Every line containing the string "grid" should be returned from the records.

· · · · ·

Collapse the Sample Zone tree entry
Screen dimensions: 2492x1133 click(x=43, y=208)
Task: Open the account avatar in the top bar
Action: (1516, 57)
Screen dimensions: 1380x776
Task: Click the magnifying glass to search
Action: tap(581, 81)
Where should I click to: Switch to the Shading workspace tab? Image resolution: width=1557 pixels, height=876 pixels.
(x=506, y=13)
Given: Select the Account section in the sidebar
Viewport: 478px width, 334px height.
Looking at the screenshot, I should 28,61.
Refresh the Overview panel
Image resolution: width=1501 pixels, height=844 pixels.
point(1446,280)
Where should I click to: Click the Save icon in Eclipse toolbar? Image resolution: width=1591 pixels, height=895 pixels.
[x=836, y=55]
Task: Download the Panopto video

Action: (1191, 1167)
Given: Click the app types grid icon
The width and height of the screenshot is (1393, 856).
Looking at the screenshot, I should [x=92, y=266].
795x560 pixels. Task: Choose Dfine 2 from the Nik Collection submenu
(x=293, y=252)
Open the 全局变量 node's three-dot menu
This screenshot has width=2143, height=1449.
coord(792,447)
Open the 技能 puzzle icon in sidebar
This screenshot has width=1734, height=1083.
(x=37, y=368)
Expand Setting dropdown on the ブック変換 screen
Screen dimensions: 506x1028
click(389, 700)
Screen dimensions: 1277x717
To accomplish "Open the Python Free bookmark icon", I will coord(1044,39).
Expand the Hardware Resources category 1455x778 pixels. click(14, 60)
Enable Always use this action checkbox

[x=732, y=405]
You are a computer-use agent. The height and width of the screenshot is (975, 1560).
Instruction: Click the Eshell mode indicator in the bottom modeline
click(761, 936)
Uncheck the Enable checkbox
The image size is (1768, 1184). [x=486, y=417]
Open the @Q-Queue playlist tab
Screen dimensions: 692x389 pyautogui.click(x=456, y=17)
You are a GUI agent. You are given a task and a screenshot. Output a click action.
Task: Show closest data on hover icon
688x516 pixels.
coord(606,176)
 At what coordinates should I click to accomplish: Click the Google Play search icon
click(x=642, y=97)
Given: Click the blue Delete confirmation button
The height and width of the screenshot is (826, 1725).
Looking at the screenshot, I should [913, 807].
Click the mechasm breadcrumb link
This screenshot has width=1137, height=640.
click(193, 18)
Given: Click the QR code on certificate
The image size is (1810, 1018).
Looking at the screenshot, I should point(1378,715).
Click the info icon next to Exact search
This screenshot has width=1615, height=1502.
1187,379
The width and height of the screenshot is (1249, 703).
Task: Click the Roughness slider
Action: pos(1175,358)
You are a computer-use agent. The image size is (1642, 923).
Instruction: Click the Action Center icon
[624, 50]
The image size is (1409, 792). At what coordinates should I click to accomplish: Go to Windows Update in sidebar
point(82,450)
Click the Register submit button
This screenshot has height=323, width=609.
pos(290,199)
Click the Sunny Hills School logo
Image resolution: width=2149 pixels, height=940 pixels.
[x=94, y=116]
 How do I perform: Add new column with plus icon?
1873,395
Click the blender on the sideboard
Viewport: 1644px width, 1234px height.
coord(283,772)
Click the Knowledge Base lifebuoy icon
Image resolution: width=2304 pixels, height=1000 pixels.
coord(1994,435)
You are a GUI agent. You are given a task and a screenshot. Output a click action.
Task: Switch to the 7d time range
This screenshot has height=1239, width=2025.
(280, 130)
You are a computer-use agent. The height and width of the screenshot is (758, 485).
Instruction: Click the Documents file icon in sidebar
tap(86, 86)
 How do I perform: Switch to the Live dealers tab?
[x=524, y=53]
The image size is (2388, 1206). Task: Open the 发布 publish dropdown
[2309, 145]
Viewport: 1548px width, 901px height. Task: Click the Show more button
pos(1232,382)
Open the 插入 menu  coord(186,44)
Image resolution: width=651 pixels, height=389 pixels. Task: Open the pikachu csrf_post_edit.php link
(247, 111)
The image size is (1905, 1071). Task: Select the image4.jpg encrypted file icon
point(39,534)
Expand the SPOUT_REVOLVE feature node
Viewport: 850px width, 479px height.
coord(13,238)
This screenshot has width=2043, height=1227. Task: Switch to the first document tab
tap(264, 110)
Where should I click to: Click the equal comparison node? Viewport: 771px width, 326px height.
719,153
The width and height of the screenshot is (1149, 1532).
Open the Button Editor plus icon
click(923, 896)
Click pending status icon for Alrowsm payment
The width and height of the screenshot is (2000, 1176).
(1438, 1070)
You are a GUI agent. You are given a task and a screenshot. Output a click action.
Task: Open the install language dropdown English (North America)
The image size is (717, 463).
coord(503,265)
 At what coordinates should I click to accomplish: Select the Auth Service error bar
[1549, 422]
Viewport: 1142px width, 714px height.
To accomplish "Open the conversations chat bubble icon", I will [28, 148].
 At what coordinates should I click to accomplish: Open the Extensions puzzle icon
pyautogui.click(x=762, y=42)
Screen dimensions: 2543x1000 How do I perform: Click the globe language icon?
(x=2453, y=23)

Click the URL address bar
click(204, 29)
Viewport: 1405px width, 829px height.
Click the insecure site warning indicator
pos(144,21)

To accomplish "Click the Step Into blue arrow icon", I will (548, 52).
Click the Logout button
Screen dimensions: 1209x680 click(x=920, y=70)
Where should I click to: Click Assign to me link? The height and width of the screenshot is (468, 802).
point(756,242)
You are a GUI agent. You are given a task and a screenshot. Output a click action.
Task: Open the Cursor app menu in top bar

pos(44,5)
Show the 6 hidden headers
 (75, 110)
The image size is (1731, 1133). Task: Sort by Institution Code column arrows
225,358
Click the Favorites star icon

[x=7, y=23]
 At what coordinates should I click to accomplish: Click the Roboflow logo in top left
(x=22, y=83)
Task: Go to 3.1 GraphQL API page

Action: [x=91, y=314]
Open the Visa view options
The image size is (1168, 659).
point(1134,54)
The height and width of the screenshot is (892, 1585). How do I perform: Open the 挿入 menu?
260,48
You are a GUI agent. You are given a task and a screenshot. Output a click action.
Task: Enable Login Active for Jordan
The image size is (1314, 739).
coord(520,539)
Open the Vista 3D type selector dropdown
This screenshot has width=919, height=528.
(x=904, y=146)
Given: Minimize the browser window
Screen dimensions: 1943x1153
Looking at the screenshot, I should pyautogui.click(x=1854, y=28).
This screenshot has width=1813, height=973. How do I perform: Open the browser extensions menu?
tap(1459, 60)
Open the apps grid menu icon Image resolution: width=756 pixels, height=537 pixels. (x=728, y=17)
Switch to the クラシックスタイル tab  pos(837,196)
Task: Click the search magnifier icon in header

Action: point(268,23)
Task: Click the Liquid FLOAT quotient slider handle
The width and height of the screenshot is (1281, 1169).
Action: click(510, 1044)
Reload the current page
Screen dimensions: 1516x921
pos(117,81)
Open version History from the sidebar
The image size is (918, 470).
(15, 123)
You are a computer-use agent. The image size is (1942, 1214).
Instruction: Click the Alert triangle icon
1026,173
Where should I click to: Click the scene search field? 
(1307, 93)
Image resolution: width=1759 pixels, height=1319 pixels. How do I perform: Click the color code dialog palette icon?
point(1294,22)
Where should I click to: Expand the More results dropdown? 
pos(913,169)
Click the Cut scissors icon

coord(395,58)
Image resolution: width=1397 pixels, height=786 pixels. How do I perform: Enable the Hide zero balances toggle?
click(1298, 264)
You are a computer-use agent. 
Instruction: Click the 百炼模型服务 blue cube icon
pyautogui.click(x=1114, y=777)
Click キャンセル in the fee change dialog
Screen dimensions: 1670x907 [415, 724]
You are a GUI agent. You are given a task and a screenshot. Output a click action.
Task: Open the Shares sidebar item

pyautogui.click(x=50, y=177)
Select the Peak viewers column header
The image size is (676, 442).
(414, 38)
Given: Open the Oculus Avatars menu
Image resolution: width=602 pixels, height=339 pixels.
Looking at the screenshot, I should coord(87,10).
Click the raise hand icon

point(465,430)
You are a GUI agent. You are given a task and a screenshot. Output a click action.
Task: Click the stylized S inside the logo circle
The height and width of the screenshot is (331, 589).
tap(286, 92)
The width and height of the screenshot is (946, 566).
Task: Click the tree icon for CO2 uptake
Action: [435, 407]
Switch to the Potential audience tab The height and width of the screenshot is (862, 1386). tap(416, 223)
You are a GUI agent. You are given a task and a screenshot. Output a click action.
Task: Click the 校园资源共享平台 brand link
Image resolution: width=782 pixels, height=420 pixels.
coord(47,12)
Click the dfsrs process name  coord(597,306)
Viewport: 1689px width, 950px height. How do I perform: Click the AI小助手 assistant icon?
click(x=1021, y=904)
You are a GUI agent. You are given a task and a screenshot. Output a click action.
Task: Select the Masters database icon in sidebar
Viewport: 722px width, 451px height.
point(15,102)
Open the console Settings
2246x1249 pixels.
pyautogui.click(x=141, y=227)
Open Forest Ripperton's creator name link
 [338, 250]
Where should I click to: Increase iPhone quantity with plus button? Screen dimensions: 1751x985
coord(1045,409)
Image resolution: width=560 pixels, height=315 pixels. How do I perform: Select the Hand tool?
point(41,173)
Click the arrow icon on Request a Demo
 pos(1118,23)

· · · · ·

# Your response:
Given: Click the app types grid icon
Open the apps grid menu icon Image resolution: width=756 pixels, height=537 pixels. (x=728, y=17)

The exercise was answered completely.